HUNG UP ON NORMAN MAILER—A CONTINUING SAGA
I’ve quoted before a number of disparaging Shepherd remarks about Mailer. If all references to Mailer so far encountered represent the frequency of their occurrence throughout Shepherd’s WOR broadcasting, he mentioned him on average once a month for 22 years. I find Shepherd’s obsession with trashing Mailer fascinating.

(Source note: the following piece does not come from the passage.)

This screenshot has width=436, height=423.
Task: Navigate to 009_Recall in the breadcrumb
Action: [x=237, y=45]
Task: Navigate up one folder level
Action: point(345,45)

Several times Shepherd mentioned that he and Mailer had conversations at the offices of The Village Voice. They’d known of each other during the early days of the Voice when Mailer was a part-owner and writer for it and Shep was a columnist for it. In a broadcast dated August 14, 1960 Shepherd, as a lead-in to a Voice commercial, talks about the early days when the Voice was struggling financially and was on the verge of going under because of its small circulation. He says that Mailer, one of the founders and still working there to help out, took a carload of the papers and drove from newsstand to newsstand giving stacks of them free to whichever stands would accept them. Shepherd speaks of this act in an admiring, totally positive way, so I guess that whatever happened between them in fact or in Shepherd’s mind, was still to come.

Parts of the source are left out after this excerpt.